● **Written exercise A**: Copy the records word for word, starting at the line that contains "Viewport: 1280px width, 720px height." and continuing through the end of the records, with both ends included. Leave the pictures out of your copy.

Salinity from CORA dataset

The data can be obtained from Coriolis FTP at ftp://ftp1.ifremer.fr/Core/INSITU_GLO_TS_REP_OBSERVATIONS_013_001_b. As an illustration, we will work with the OA data of December 2013. With this dataset, the profiles are vertically interpolated on specific depth levels.

Let's assume the datafile is as follows:


In [38]:
datafile = (
    '~/CMEMS_INSTAC/INSITU_GLO_TS_OA_REP_OBSERVATIONS_013_002_b/'
    'CORIOLIS-GLOBAL-CORA04.1-OBS_FULL_TIME_SERIE/data/2013/OA_CORA4.1_20131215_dat_PSAL.nc'
)

Python modules

We import modules to read the netCDF file and to perform basic operations on the data.


In [36]:
import cf
from netCDF4 import Dataset
import numpy as np
import os

Read data

As most of the file content is compliant with the CF conventions, we can use the cf package to read the variable we need:

  • Longitude and latitude
  • Time
  • Depth
  • Salinity

Variable and coordinates


In [39]:
datafile = os.path.expanduser(datafile)

● **Extracted material**:
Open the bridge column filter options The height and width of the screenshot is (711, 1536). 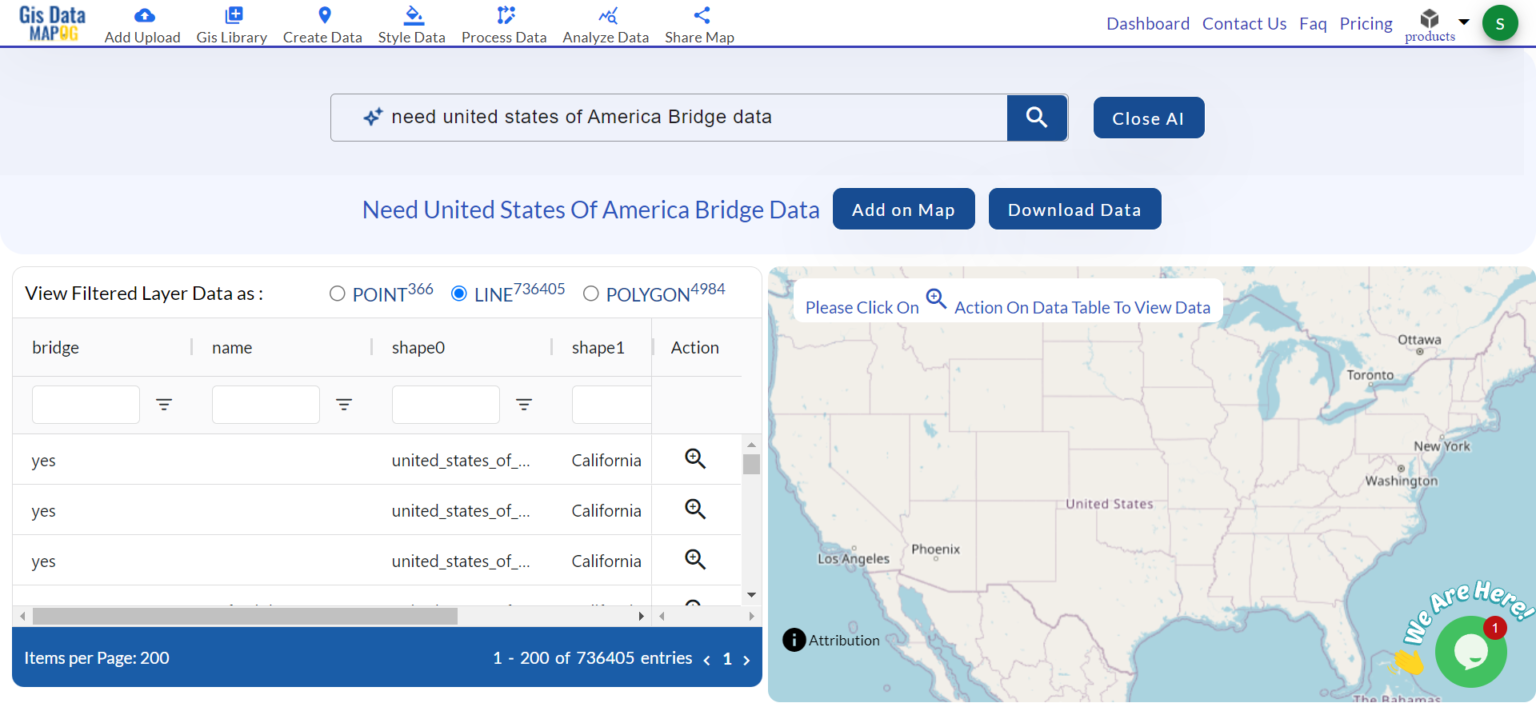pos(164,404)
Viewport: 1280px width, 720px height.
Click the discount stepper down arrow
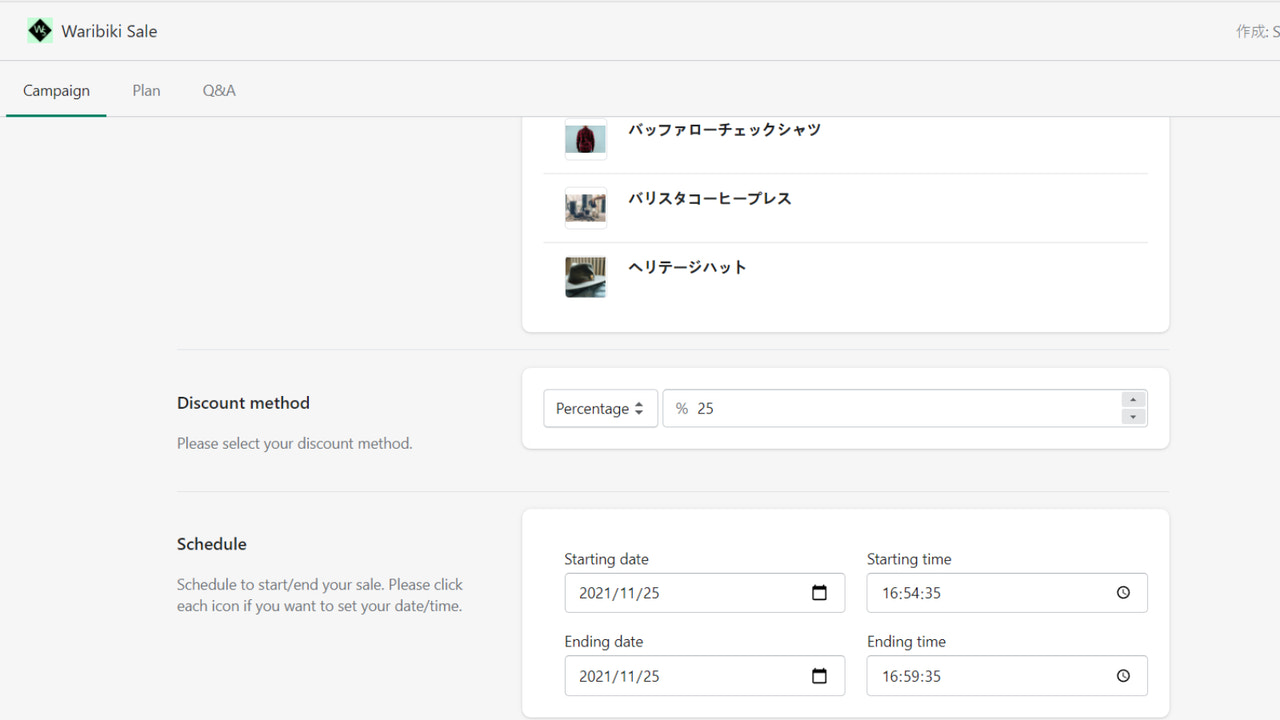pos(1133,417)
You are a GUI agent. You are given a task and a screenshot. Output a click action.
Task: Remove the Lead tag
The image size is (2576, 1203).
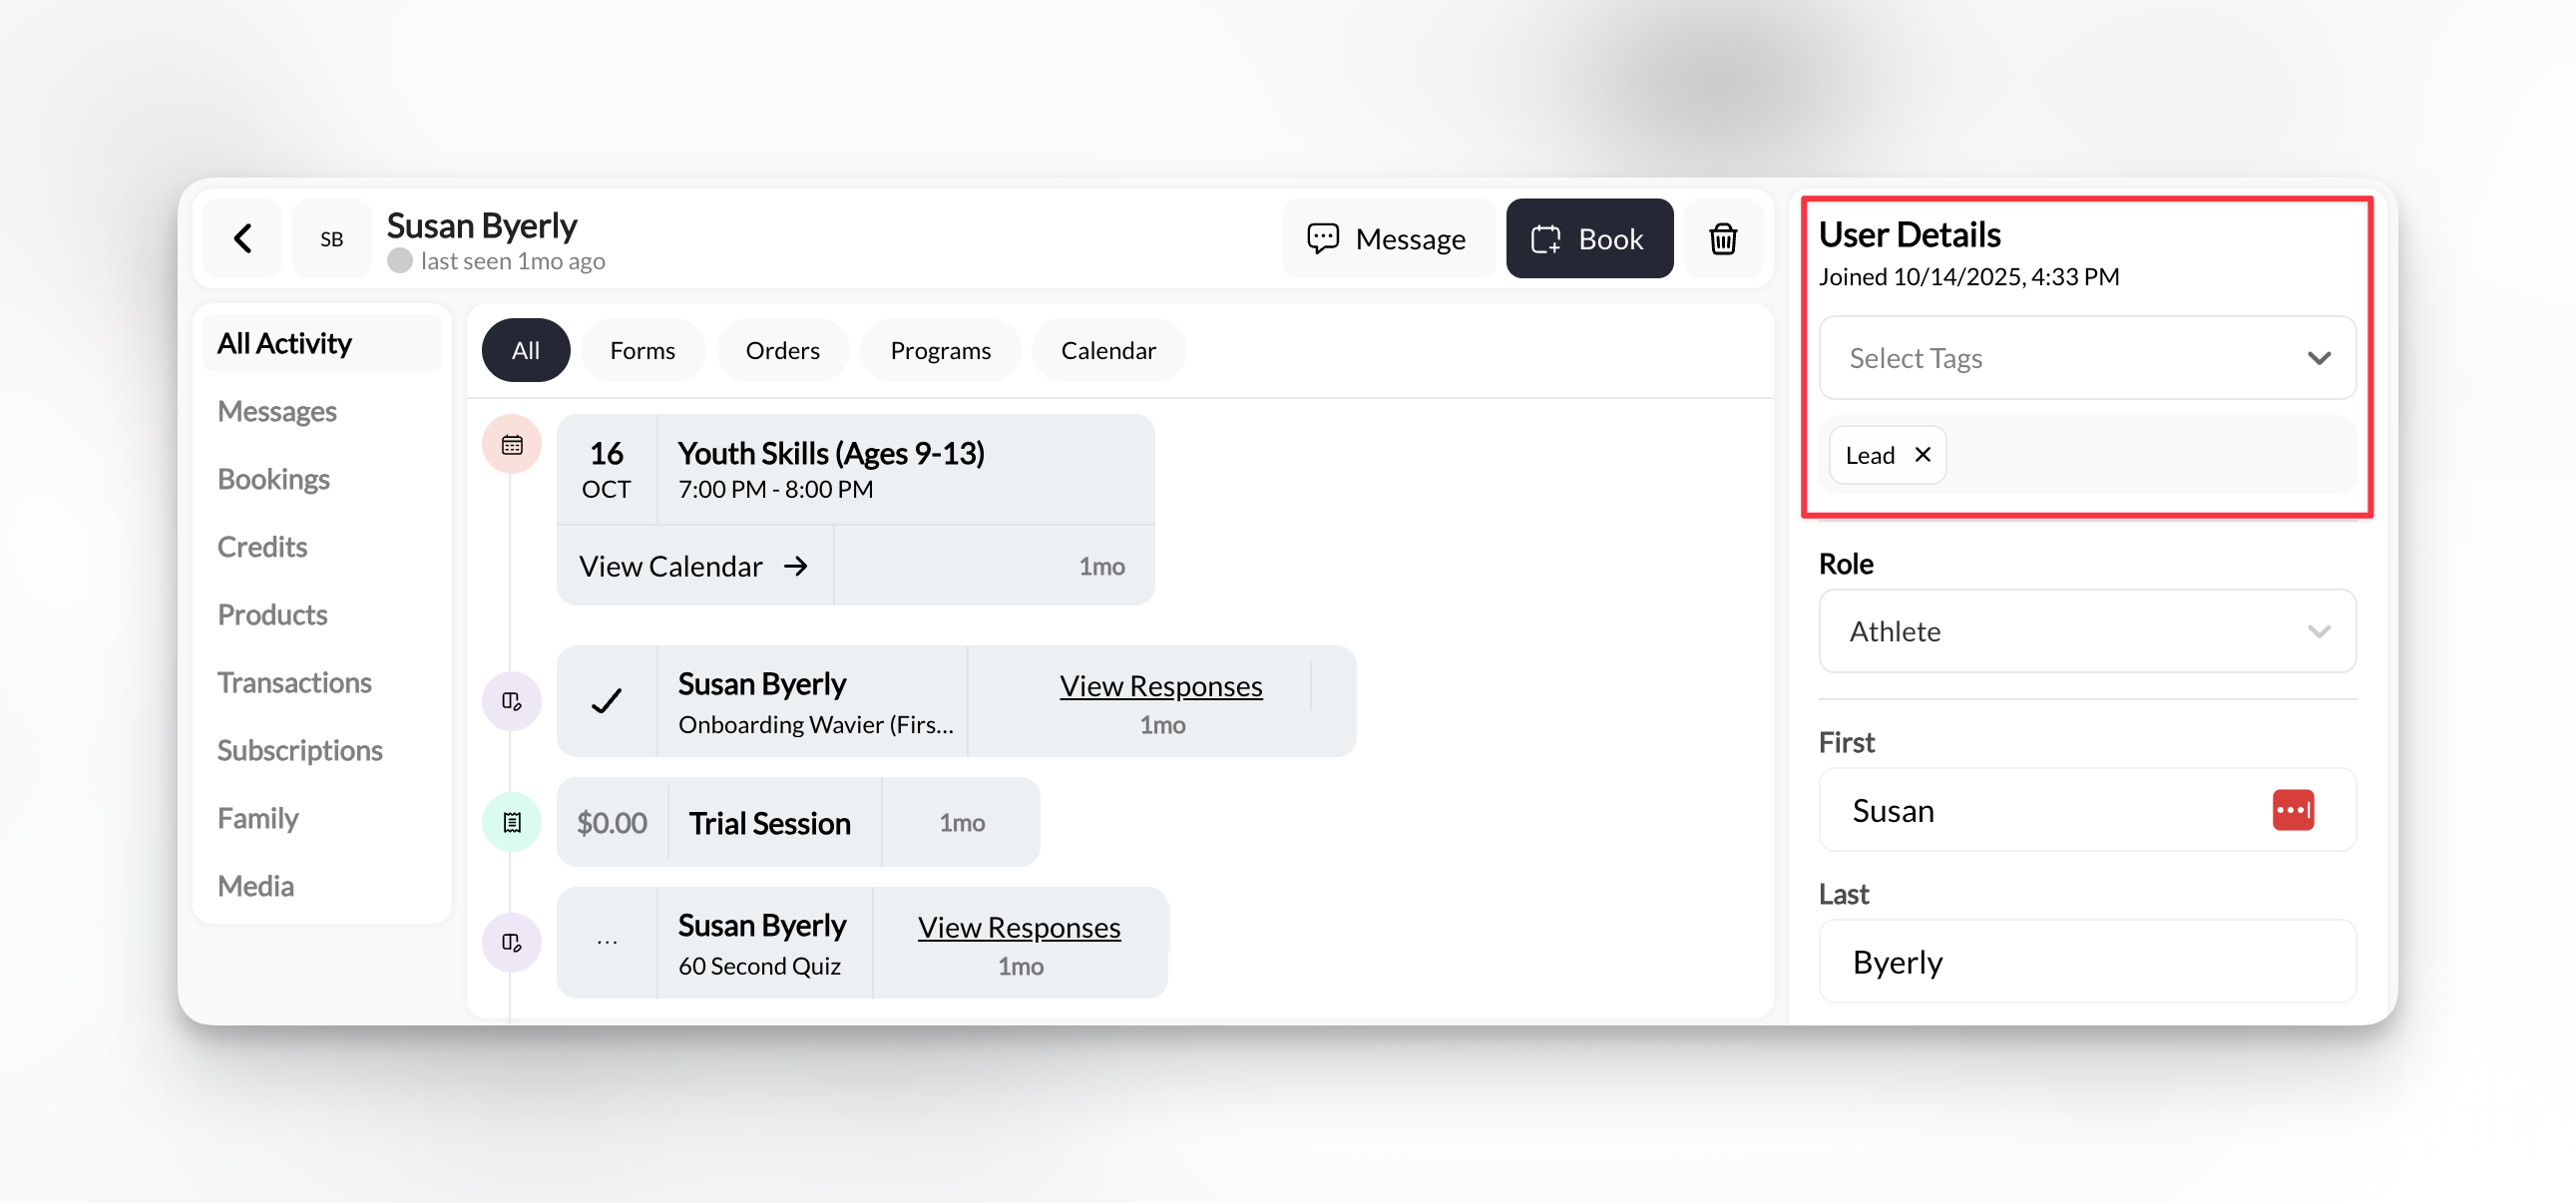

● **Written exercise B**: In the CORA salinity text, the OA data of which month and year are used as the illustration?

● **Exercise response A**:
Viewport: 1280px width, 720px height.
Click the discount stepper down arrow
pos(1133,417)
You are a GUI agent. You are given a task and a screenshot. Output a click action.
Task: Remove the Lead tag
The image size is (2576, 1203).

● **Exercise response B**: December 2013.